## Start GIVEN RECORDS
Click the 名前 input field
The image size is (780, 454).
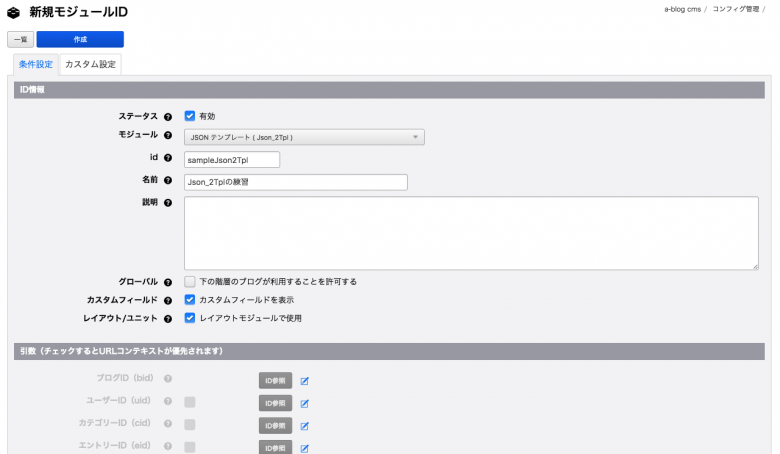(x=296, y=182)
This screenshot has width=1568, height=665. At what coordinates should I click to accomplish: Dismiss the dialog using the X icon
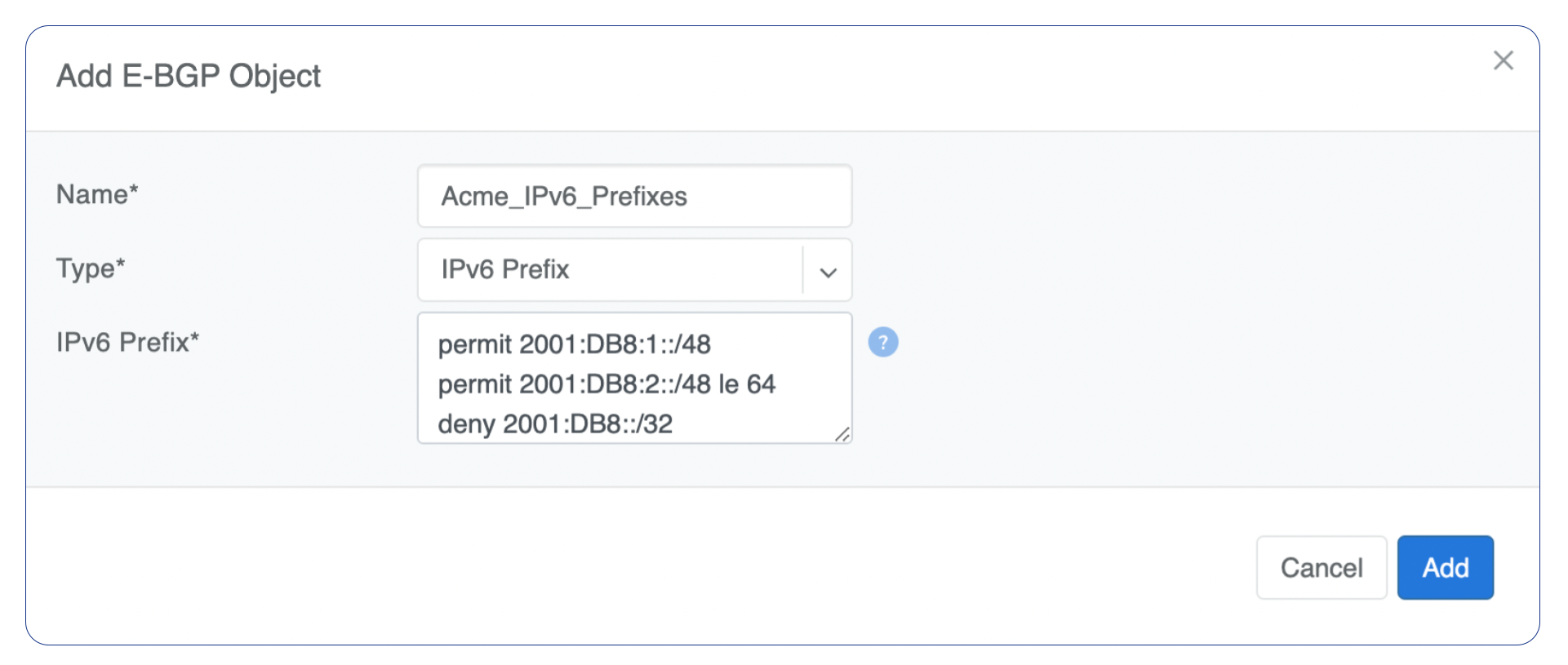tap(1504, 60)
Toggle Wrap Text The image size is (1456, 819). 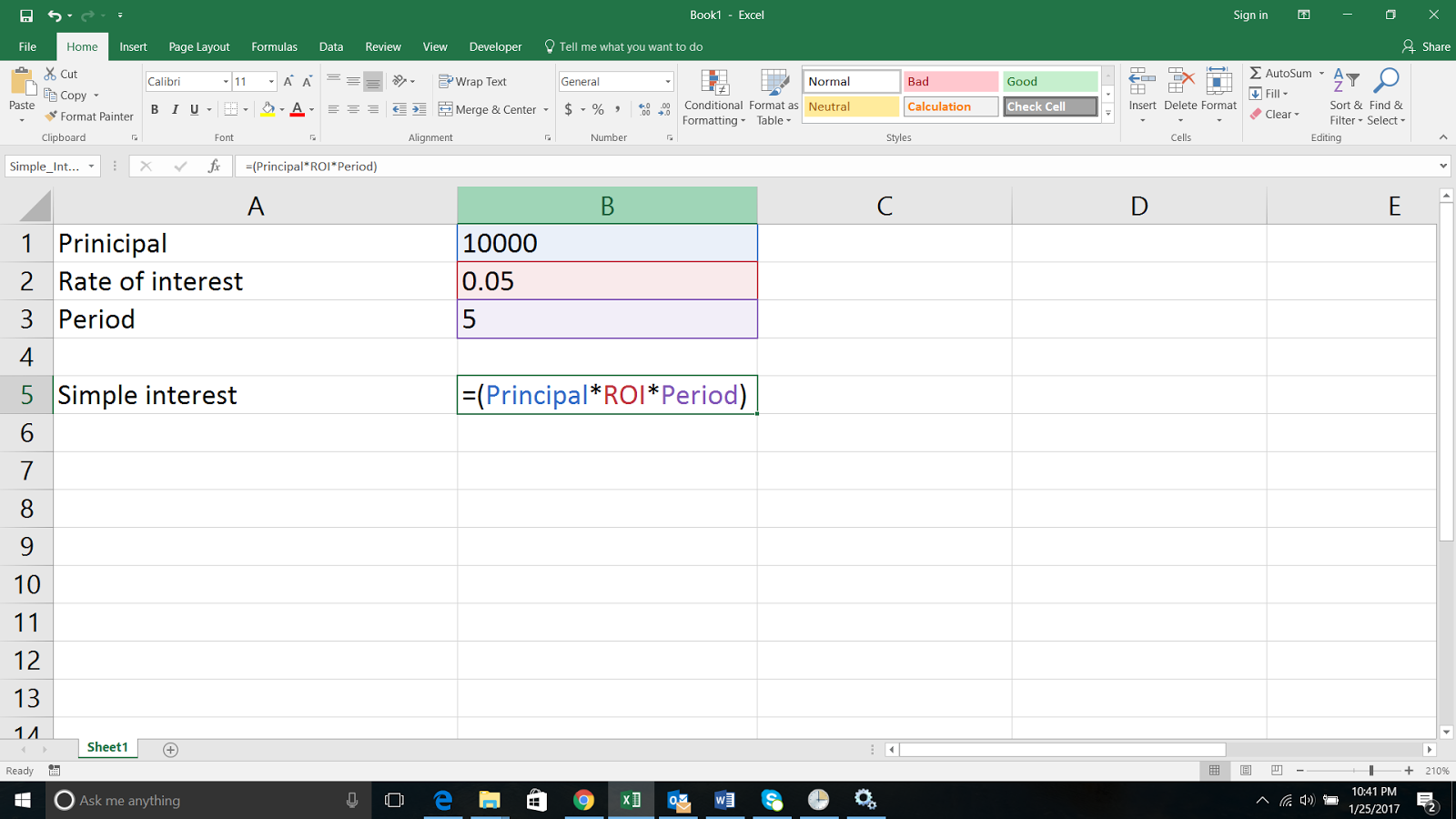(473, 81)
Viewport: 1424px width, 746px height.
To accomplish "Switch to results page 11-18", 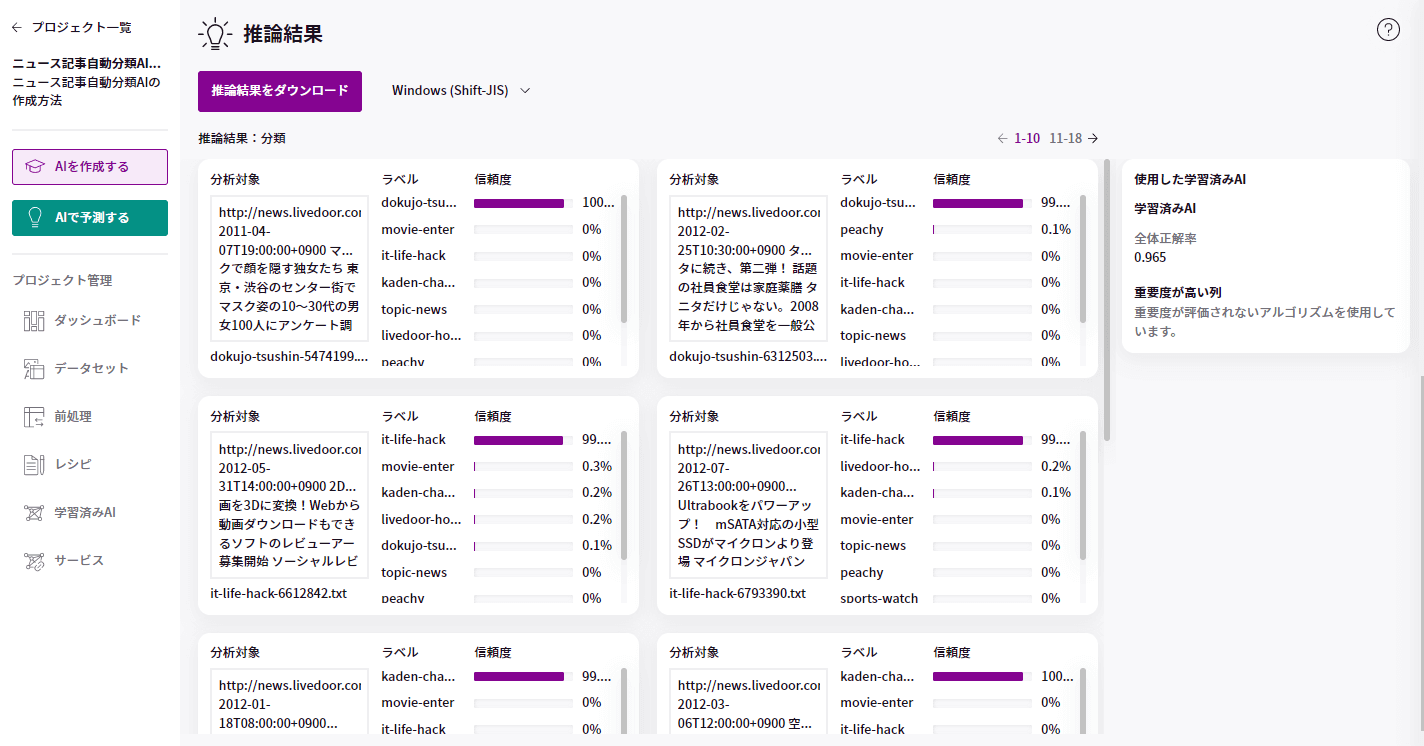I will click(x=1065, y=139).
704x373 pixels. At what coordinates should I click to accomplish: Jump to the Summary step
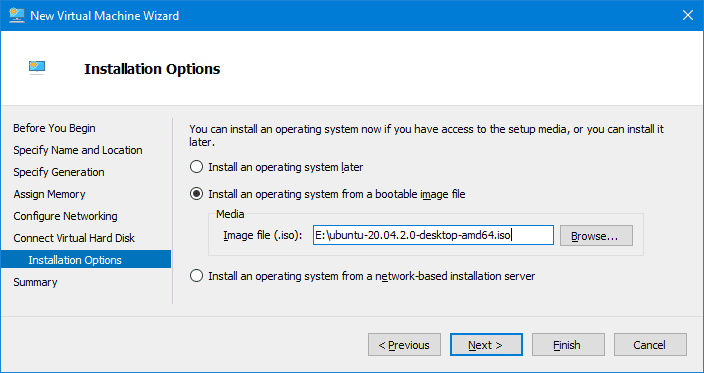pos(35,282)
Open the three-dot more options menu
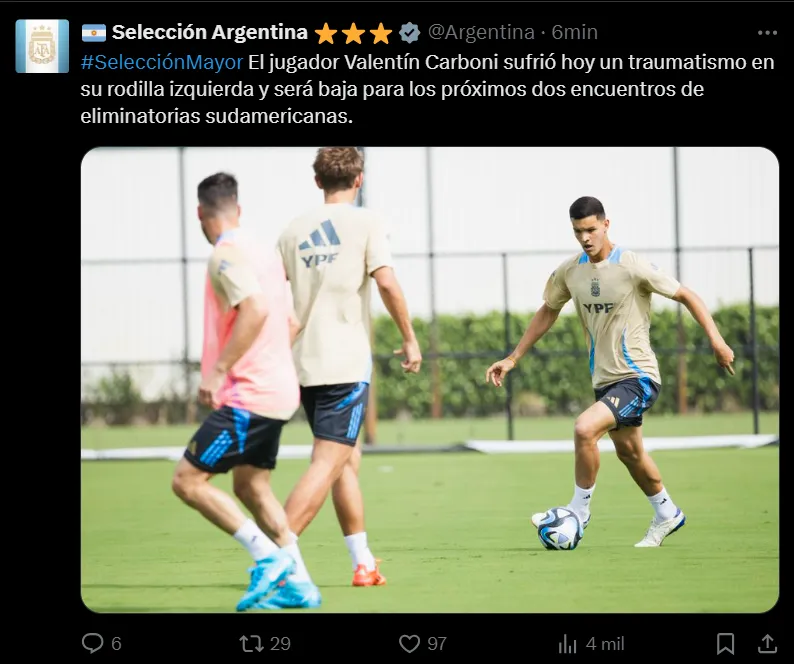Image resolution: width=794 pixels, height=664 pixels. click(x=767, y=33)
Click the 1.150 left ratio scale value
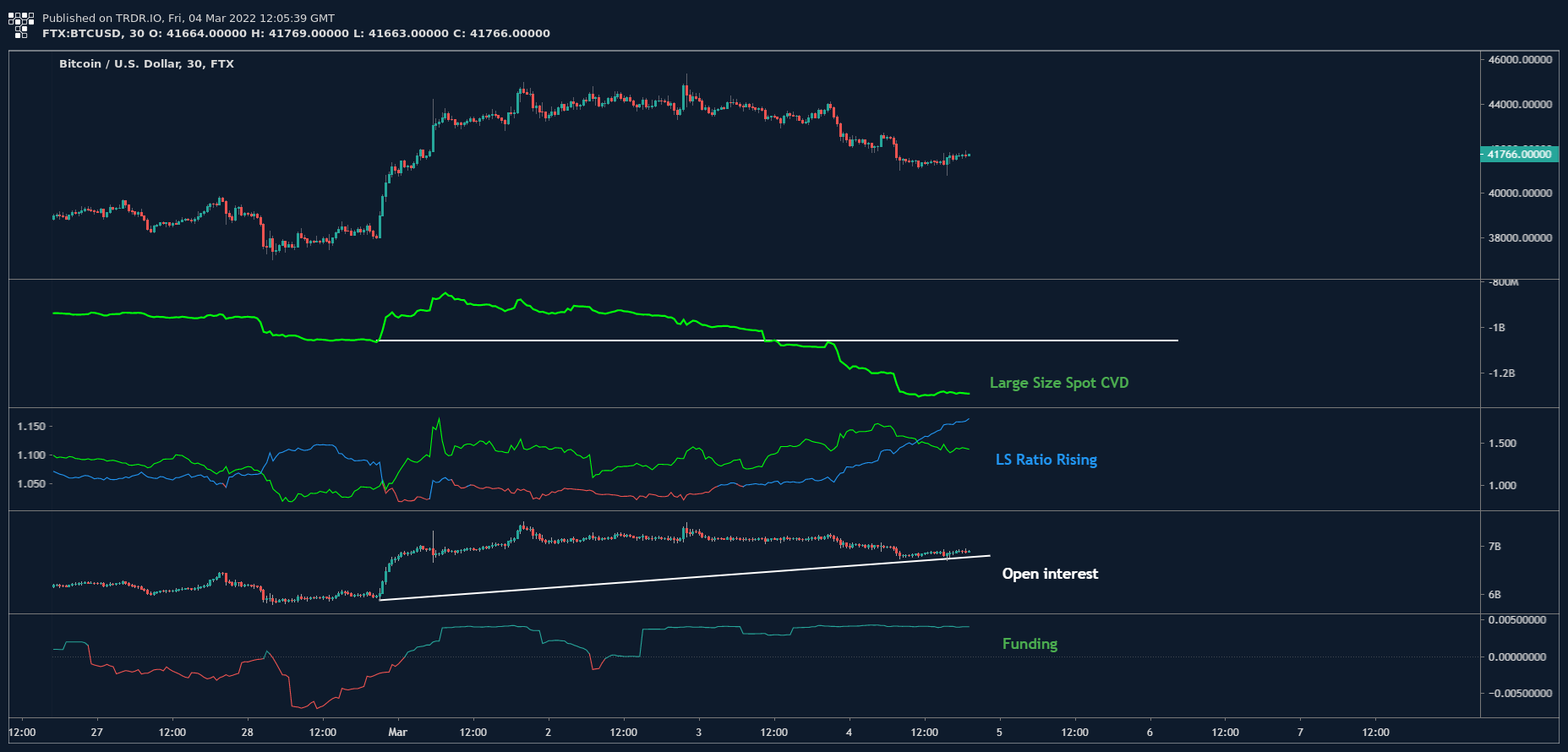 click(x=31, y=427)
## End GIVEN RECORDS
- EXERCISE PROMPT: Set out as a numbered list every line of the material above, from the line holding "704x373 pixels. At" through the last line, both included. Skip any blank lines and leave the pictures out.

- CORRECT RESULT:
1. 704x373 pixels. At what coordinates should I click to accomplish: Jump to the Summary step
2. pos(35,282)
3. Open the three-dot more options menu
4. Image resolution: width=794 pixels, height=664 pixels. click(x=767, y=33)
5. Click the 1.150 left ratio scale value
6.  click(x=31, y=427)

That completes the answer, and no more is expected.